当前位置:网站首页>【数据挖掘】任务6:DBSCAN聚类
【数据挖掘】任务6:DBSCAN聚类
2022-07-03 01:09:00 【zstar-_】
要求
编程实现DBSCAN对下列数据的聚类
数据获取:https://download.csdn.net/download/qq1198768105/85865302
导库与全局设置
from scipy.io import loadmat
import matplotlib.pyplot as plt
import numpy as np
from sklearn.cluster import DBSCAN
from sklearn import datasets
import pandas as pd
plt.rcParams['font.sans-serif'] = ["SimHei"]
plt.rcParams["axes.unicode_minus"] = False
DBSCAN 聚类参数说明
eps:ϵ-邻域的距离阈值,和样本距离超过ϵ的样本点不在ϵ-邻域内,默认值是0.5。
min_samples:形成高密度区域的最小点数。作为核心点的话邻域(即以其为圆心,eps为半径的圆,含圆上的点)中的最小样本数(包括点本身)。
若y=-1,则为异常点
由于DBSCAN生成的类别不确定,因此定义一个函数用来筛选出符合指定类别的最合适的参数。
合适的标准是异常点个数最少
def search_best_parameter(N_clusters, X):
min_outliners = 999
best_eps = 0
best_min_samples = 0
# 迭代不同的eps值
for eps in np.arange(0.001, 1, 0.05):
# 迭代不同的min_samples值
for min_samples in range(2, 10):
dbscan = DBSCAN(eps=eps, min_samples=min_samples)
# 模型拟合
y = dbscan.fit_predict(X)
# 统计各参数组合下的聚类个数(-1表示异常点)
if len(np.argwhere(y == -1)) == 0:
n_clusters = len(np.unique(y))
else:
n_clusters = len(np.unique(y)) - 1
# 异常点的个数
outliners = len([i for i in y if i == -1])

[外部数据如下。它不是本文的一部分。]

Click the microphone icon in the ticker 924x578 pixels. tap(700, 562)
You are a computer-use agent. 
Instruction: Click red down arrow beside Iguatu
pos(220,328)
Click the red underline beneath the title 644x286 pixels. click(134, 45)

if outliners < min_outliners and n_clusters == N_clusters:
min_outliners = outliners
best_eps = eps
best_min_samples = min_samples
return best_eps, best_min_samples
# 导入数据
colors = ['green', 'red', 'blue']
smile = loadmat('data-密度聚类/smile.mat')
smile数据
X = smile['smile']
eps, min_samples = search_best_parameter(3, X)

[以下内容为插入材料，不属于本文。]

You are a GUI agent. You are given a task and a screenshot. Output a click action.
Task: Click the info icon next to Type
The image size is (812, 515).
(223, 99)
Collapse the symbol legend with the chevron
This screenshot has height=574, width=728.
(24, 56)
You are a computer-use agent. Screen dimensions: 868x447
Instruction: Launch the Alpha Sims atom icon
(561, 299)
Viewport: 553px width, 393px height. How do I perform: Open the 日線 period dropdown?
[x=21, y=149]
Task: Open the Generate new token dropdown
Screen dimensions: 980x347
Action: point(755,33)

dbscan = DBSCAN(eps=eps, min_samples=min_samples)
y = dbscan.fit_predict(X)
# 聚类结果可视化
plt.figure(figsize=(20, 15))
plt.subplot(2, 2, 1)
for i in range(len(smile['smile'])):
plt.scatter(smile['smile'][i][0], smile['smile'][i][1],
color=colors[int(smile['smile'][i][2])])
plt.title("原始数据")
plt.subplot(2, 2, 2)
for i in range(len(y)):
plt.scatter(smile['smile'][i][0], smile['smile'][i][1], color=colors[y[i]])
plt.title("聚类后数据")
sizes5数据
# 导入数据
colors = ['blue', 'green', 'red', 'black', 'yellow']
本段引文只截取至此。